“You can stop it, right?” Bennion’s voice was gruff, urgent. “Hurry up, Hollyn. We aren’t made to withstand a detonation.”
“Hollyn?” Davis leaned in slightly.
“If everyone would shut up!” Regret tugged at her, but gratefully, silence ensued. “Sorry.” She typed as fast as she could, brain straining to figure out why . . . “The AI is fighting me. . . ” Her heart leapt. “No, it’s thinking . . . protecting its purpose.” Which was good in a lot of situations . . . but really bad right now.

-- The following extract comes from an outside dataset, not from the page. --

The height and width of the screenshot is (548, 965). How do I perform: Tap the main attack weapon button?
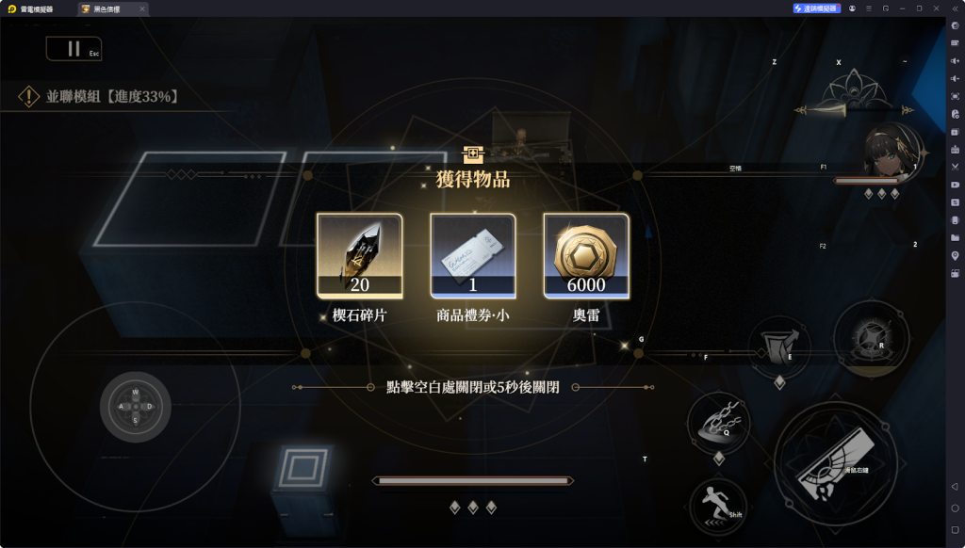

“Not that I’m rushing you, but we’re negative one minute.” Bennion’s voice was low. Tight with irritation.
“And you’ll be negative a body part if you don’t stop talking,” Glace hissed at him.
It was terrifying enough with the clock countdown that hovered in the upper right-hand corner. To have him telling herto. . .Just focus. Get it stopped. But . . . why wasn’t it working? She’d entered the right . . . “The code . . . it’s not working.”
“What code?”
“The AI’s kill code. I have to kill the AI because it’s correcting the misdirection I sent it so it’d detonate in the ocean.” She growled as she tried again. “Why isn’t it working?” It was the right code. Why? What was she doing wrong? “The AI . . . ”
45 seconds.
Dad had changed it . . . preventative measure . . .
“Thirty . . . ”
Which meant . . . “I’ve got it. Hang on.” She found the program where her algorithm was nestled. Accessed it.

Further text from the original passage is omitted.